Data to examine:

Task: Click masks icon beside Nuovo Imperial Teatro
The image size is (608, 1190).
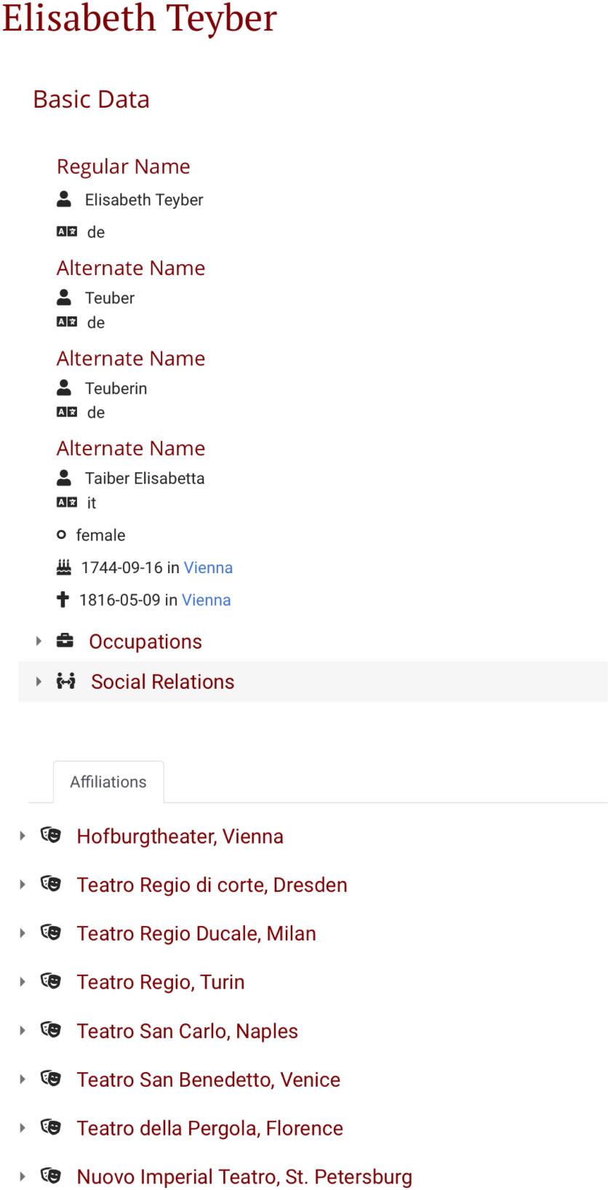Action: click(x=51, y=1176)
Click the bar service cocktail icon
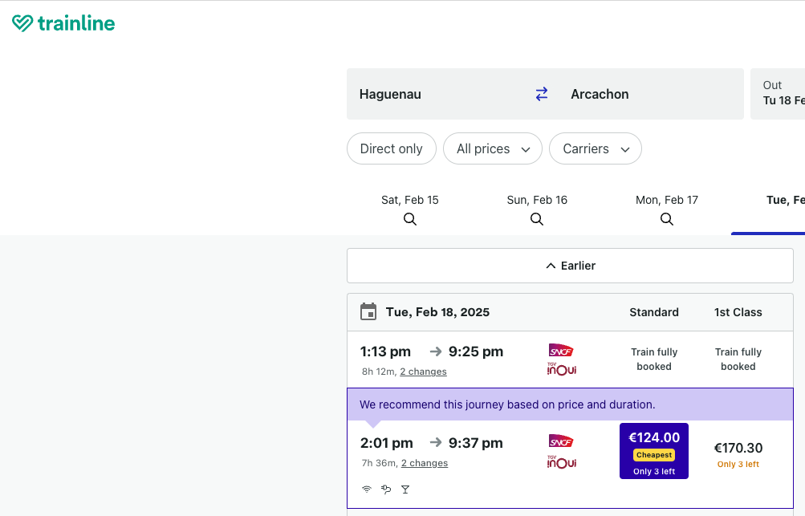This screenshot has height=516, width=805. point(405,489)
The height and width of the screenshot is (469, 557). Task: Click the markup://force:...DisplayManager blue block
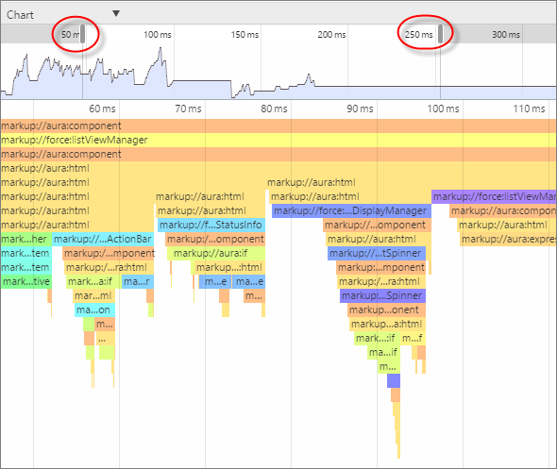pyautogui.click(x=351, y=210)
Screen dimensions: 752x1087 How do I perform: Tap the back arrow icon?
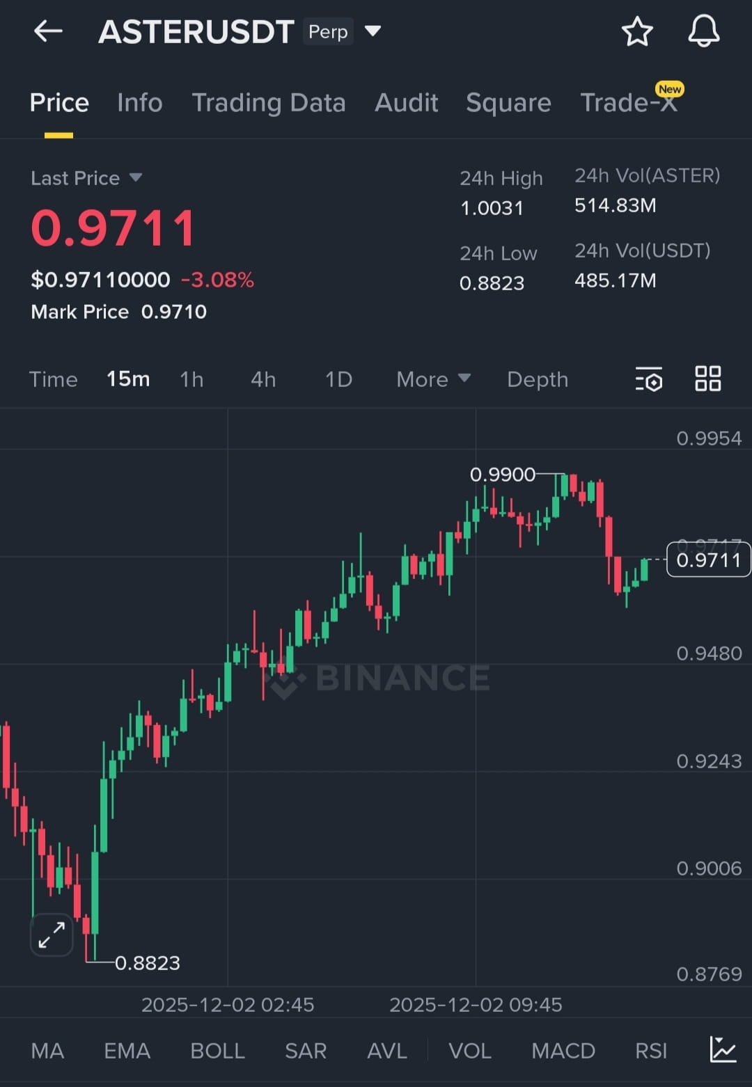(48, 31)
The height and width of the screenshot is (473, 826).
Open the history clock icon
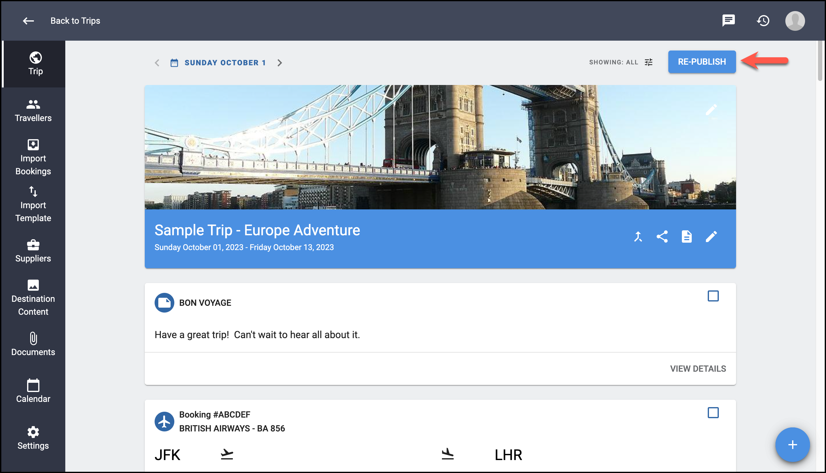tap(763, 20)
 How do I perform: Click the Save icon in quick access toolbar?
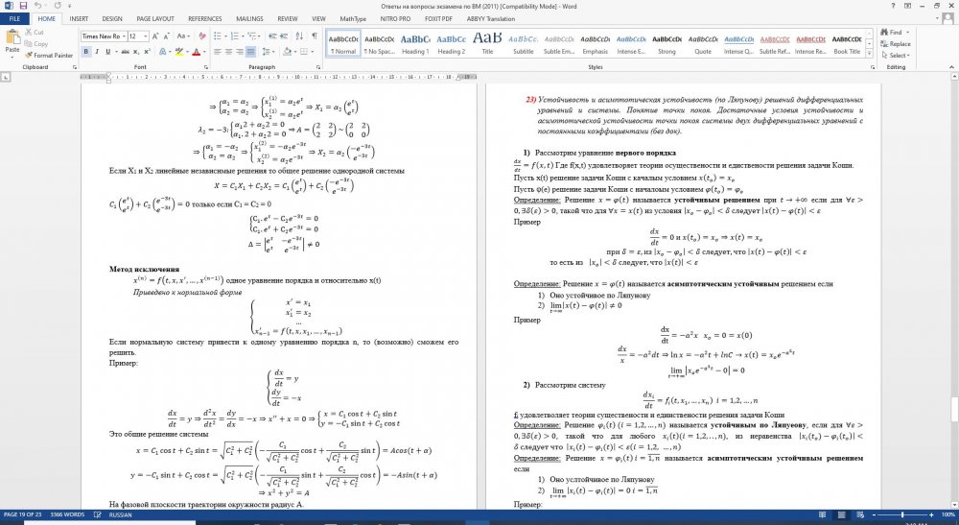coord(21,5)
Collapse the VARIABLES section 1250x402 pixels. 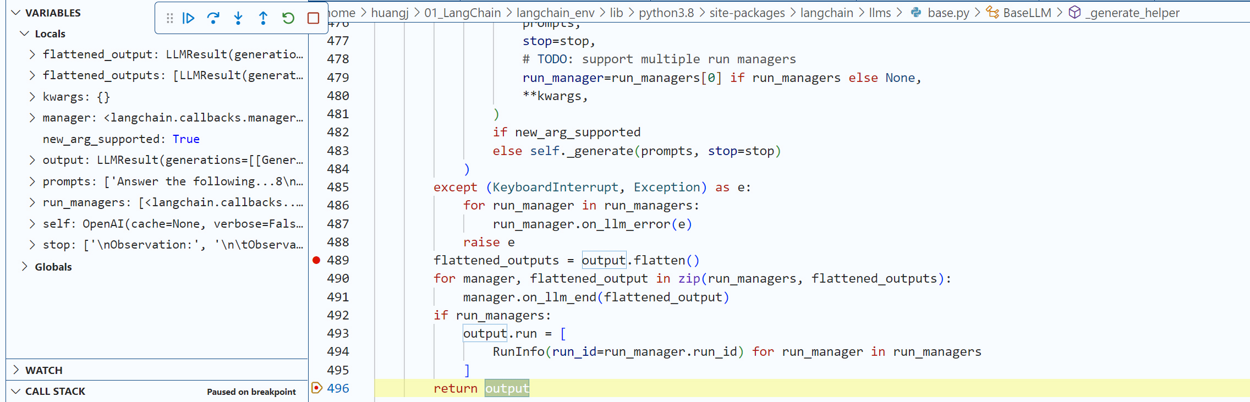pos(16,13)
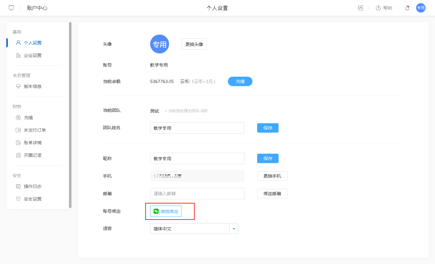Open the 充值 sidebar item
The height and width of the screenshot is (264, 435).
pos(28,118)
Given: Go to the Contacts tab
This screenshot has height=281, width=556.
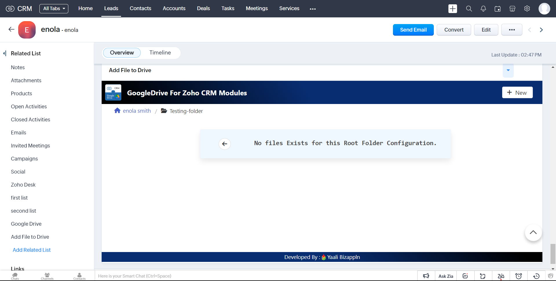Looking at the screenshot, I should 140,9.
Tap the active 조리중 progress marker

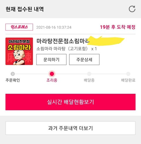pos(52,74)
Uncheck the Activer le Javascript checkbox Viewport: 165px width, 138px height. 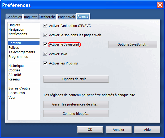pyautogui.click(x=45, y=44)
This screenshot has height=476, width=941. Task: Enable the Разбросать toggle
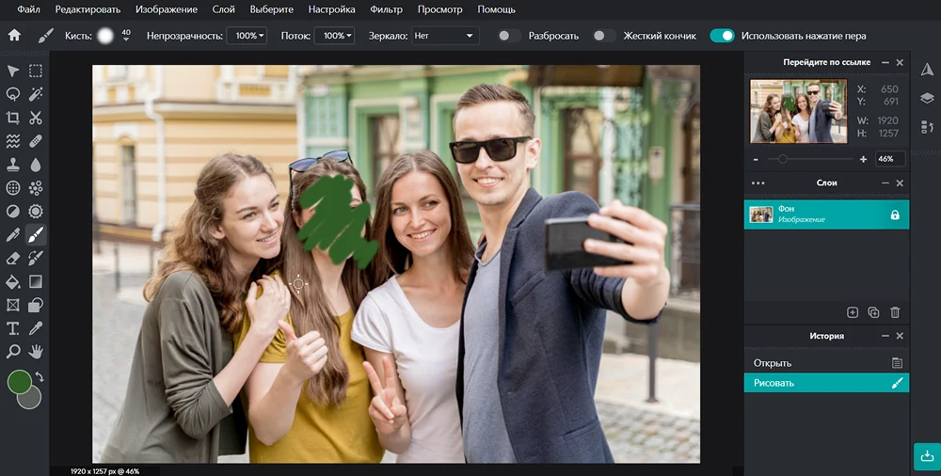pyautogui.click(x=509, y=36)
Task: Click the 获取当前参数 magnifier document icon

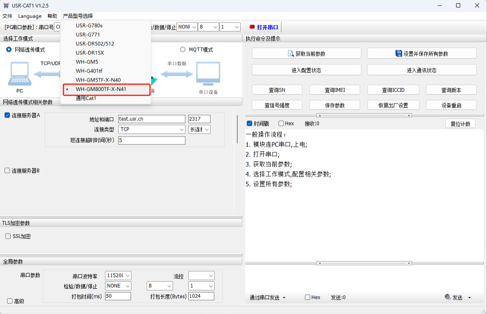Action: (x=290, y=54)
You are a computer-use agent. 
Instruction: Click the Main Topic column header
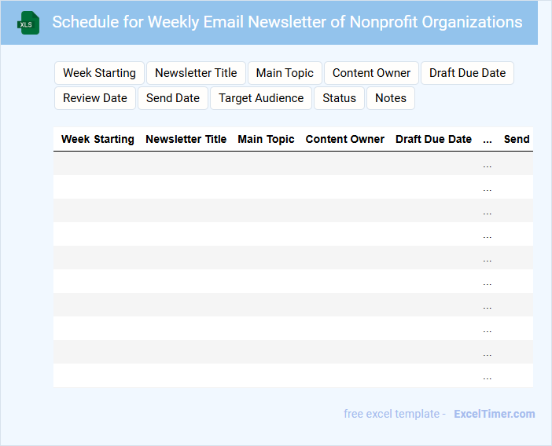266,139
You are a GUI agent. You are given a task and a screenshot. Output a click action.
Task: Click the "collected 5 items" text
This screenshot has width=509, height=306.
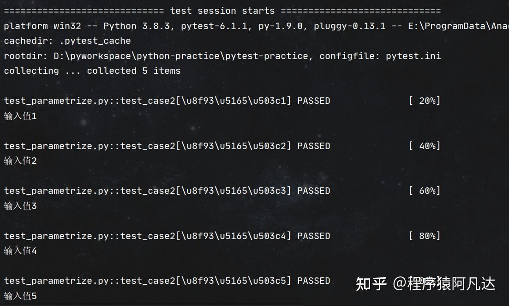click(134, 71)
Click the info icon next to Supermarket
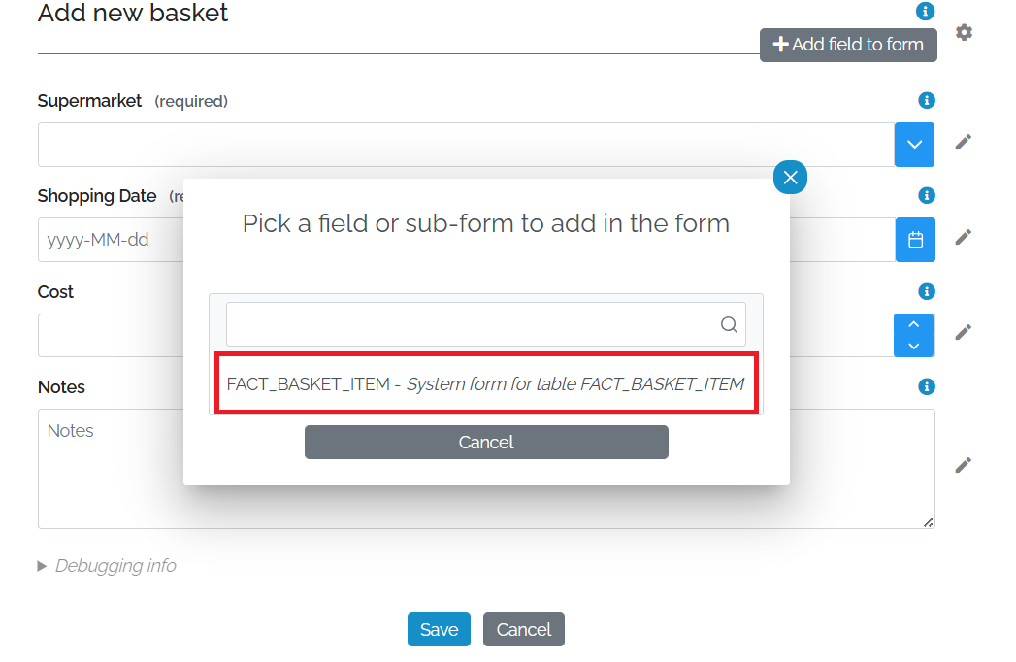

Task goal: Take the lines from the one that contains "You are a GUI" through the last line of the material above and reproduce them exactly, leaving out any pictures.

Answer section:
You are a GUI agent. You are given a task and a screenshot. Output a click action.
Task: Click the "collected 5 items" text
This screenshot has width=509, height=306.
click(134, 71)
Click the info icon next to Supermarket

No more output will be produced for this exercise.